Venezuela, China oder Japan: Die Liste der Länder, die das BJO im Laufe der Jahre bereist hat, ist lang. 1998 spielte es unter der Leitung von Kurt Masur in den USA zum 50-jährigen Jubiläum der Berliner Luftbrücke und 2010 zur Fußballweltmeisterschaft in Johannesburg und Kapstadt.
Im Sommer 2019 geht es wieder nach Südafrika. Dann im Rahmen des Campus Projekts, das in Zusammenarbeit mit der Deutschen Welle durchgeführt wird. Die Ergebnisse gibt es im September beim Beethovenfest in Bonn zu hören.

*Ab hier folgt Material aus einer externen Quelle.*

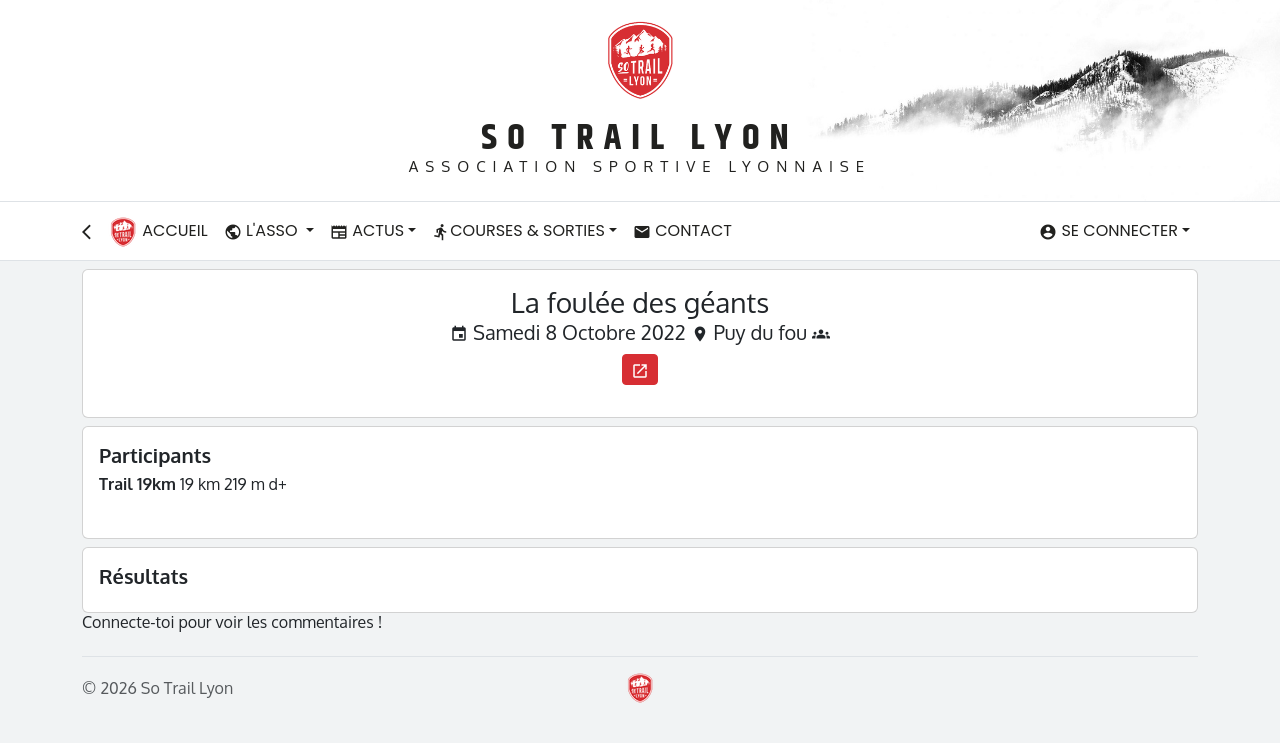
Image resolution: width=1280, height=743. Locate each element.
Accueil (158, 232)
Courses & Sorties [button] (518, 230)
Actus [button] (367, 230)
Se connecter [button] (1108, 230)
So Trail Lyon (639, 138)
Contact (682, 230)
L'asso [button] (263, 230)
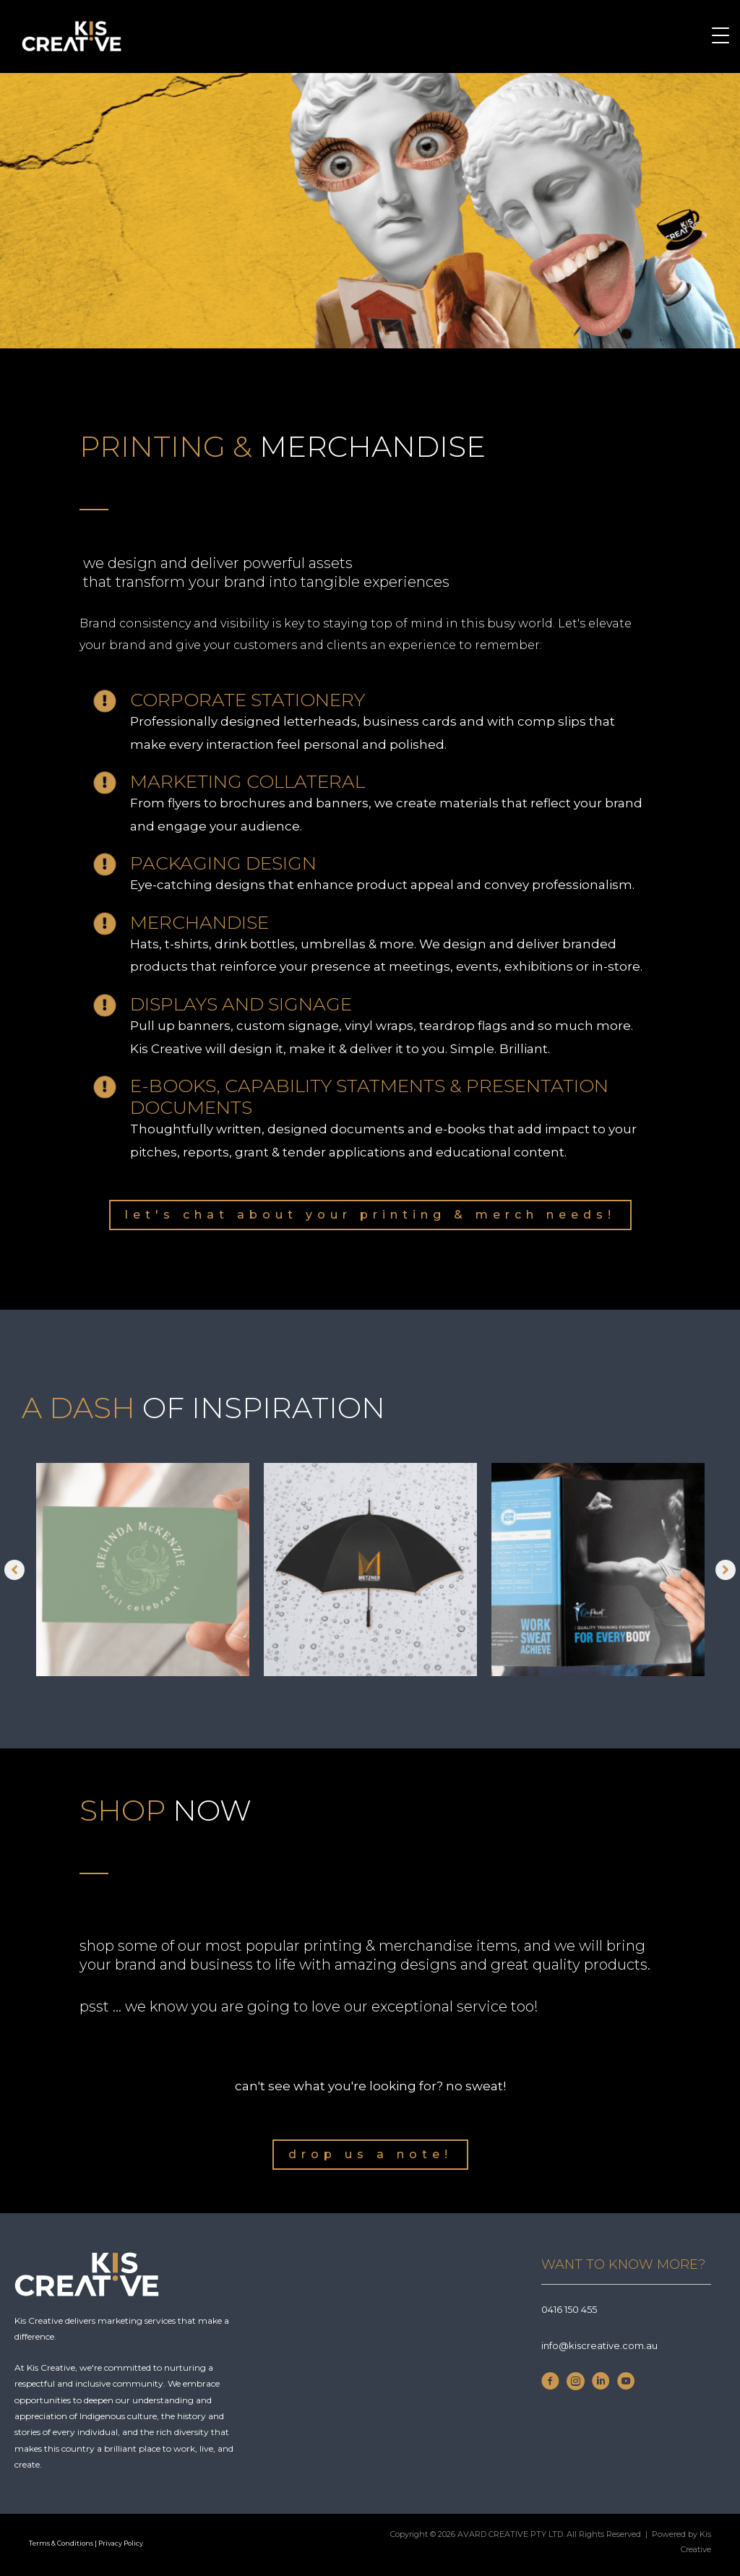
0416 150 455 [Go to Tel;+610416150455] (569, 2309)
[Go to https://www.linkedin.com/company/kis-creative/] (601, 2384)
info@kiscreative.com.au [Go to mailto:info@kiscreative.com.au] (599, 2345)
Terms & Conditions (61, 2543)
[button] (370, 1215)
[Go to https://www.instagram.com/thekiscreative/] (576, 2384)
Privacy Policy (121, 2543)
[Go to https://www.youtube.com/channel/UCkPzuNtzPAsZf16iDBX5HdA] (626, 2384)
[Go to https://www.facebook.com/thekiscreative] (550, 2384)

Dank des Projekts wirkte das BJO auch schon bei der Gründung eines nationalen Jugendorchesters in der Ukraine mit und reiste nach Indien und Mexiko.
Zukunftsmusik
Die Liste der Dirigenten, unter denen das Bundesjugendorchester in den letzten 50 Jahren gelernt und insgesamt 780 Konzerte gespielt hat, kann sich ebenfalls sehen lassen. Sie erstreckt sich von Gerd Albrecht bis Hans Zender, von Karajan und Stokowski bis Guilini, Holliger, Dudamel, de la Parra oder Nelsons. Derzeit aktiv sind Kirill Petrenko, Chefdirigent der Berliner Philharmoniker, und sein Vorgänger Simon Rattle, seit 2018 Ehrendirigent des BJO.
"Was wir von ihnen lernen können, ist der frische Ansatz", sagt der deutsche Dirigent Ingo Metzmacher, der die jungen Musiker jetzt zum ersten Mal dirigierte. Und Simon Rattle sagte enthusiastisch: "Mit der Musik in euren Händen bin ich voller Hoffnung."